Covid 19 / Zero contagi, tante incertezze

6 Agosto 2020 0 Di Maria Corsetti

48 ore senza nuovi casi positivi. Due giorni che fanno tirare un buon sospiro di sollievo a chi temeva un contagio a spam causa movida o frequentazioni in spiaggia.

In realtà ieri sono stati individuati due contagi, che però non vengono fatti rientrare nella casistica della provincia. Si tratta di un caso positivo tra i migranti ospitati a Cori, attualmente ricoverato. Inoltre è stato notificato come positivo, da altra ASL, un minore attualmente ospite di una comunità
di Cisterna, pertanto il dipartimento di prevenzione sta procedendo a controlli su operatori ed utenti della struttura.

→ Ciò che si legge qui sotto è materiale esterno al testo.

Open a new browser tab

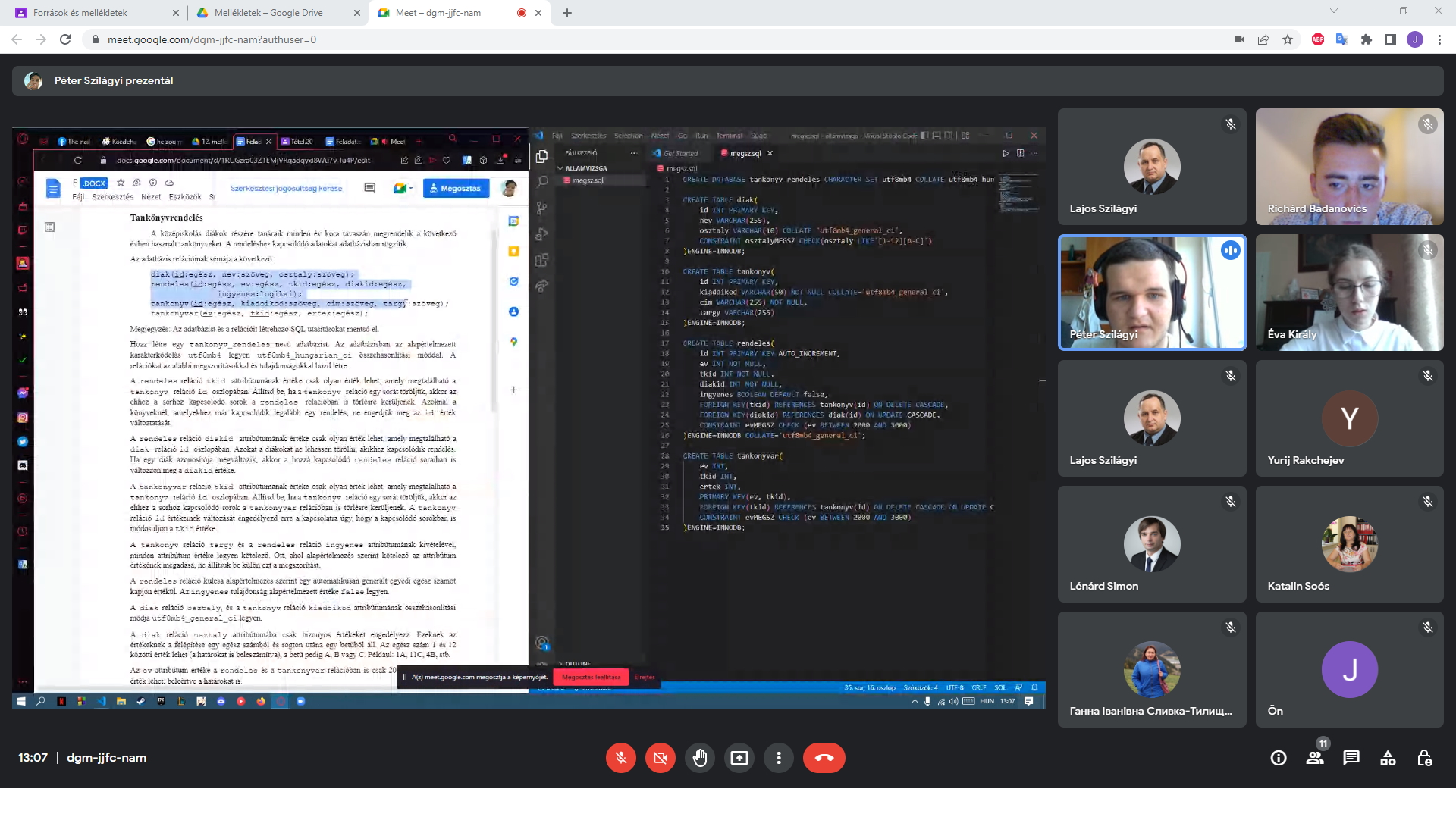567,13
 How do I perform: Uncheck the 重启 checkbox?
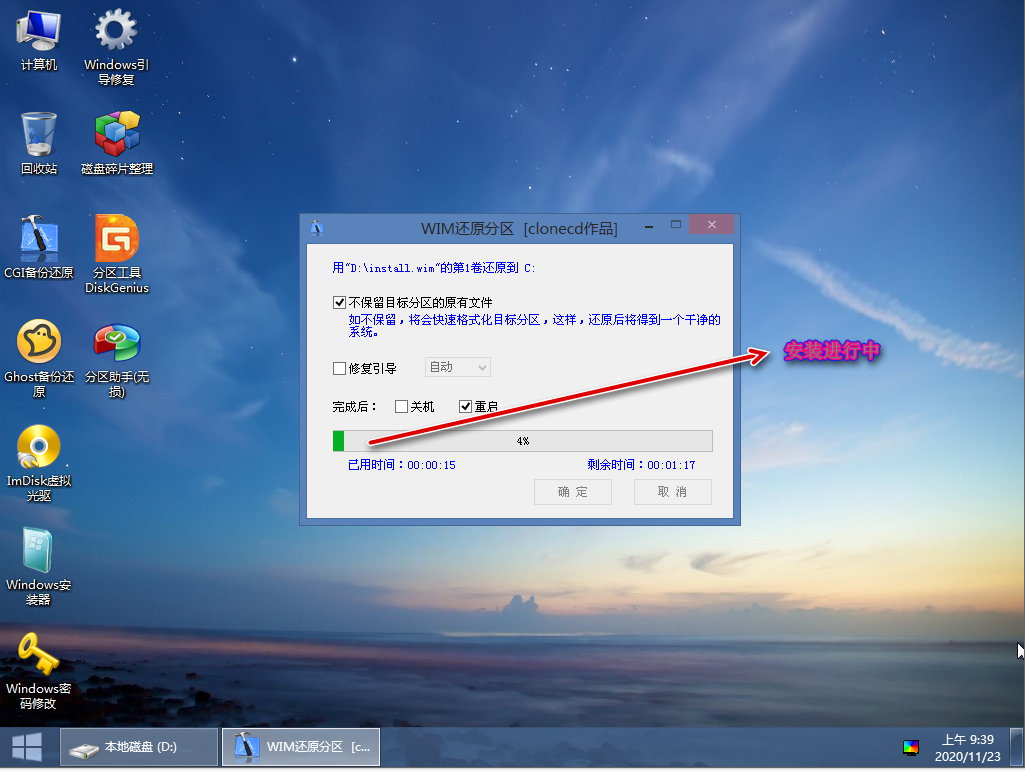[x=465, y=407]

Intanto le raccomandazioni sono sempre le stesse (rispettare rigorosamente le disposizioni vigenti sulla mobilità delle persone nonché tutte le prescrizioni in materia di rispetto delle distanze, del lavaggio delle mani e del divieto di assembramento) la febbre viene misurata almeno quattro volte al giorno

E se qualcuno la febbre ce l’ha? Se qualcuno non si sente troppo bene che fa? Il tampone? Dove e perché?

Se qualcuno ha la febbre è costretto a una quarantena sociale visto che non può entrare da nessuna parte. Dal parrucchiere misurano la febbre, al supermercato misurano la febbre, al mare misurano la febbre. Almeno dal medico può andare? No, perché ha la febbre. Telefona, spiega, prescrizione online. E se è Covid? No, Covid non è. Ma come si fa a sapere che non è Covid?

Uno dei tanti corti circuiti di questi tempi.

Da una parte le cautele che non bastano mai se non sono osservate da tutti, dall’altra il timore, più che legittimo, che qualsiasi febbre sia Covid.

La perplessità di essere esclusi dalla somministrazione di un tampone:  ma come, nelle altre regioni li hanno fatti a tappeto, ma come per i migranti ci sono, ma come al figlio della mia amica è bastato dichiarare che non sentiva più i sapori e subito…

L’indignazione nel caso ci sia qualche imposizione o almeno esortazione – con la scusa ti rubano i dati, il DNA, l’identità digitale. No, io l’app Immuni non la scarico. Scusa, ma perché devo fare il tampone, ho usato tutte le precauzioni possibili, non ti fidi di me? (cose già sentite  ai tempi dell’AIDS per evitare l’uso del profilattico).

 

Siccome sono una maestra, dovrei sapere più degli altri quando e se riaprono le scuole, visto che mi viene chiesto con una certa ansia. Io, come tutti, conosco una data, il 14 settembre, che è quella indicata dal Ministero. Manca un mese e una settimana. I dubbi sono tanti, poche le certezze. Una di queste poche certezze è l’inadeguatezza dei mezzi di trasporto pubblico al fiume di docenti e studenti pendolari. E mettiamoci pure gli Ata per complicare la situazione.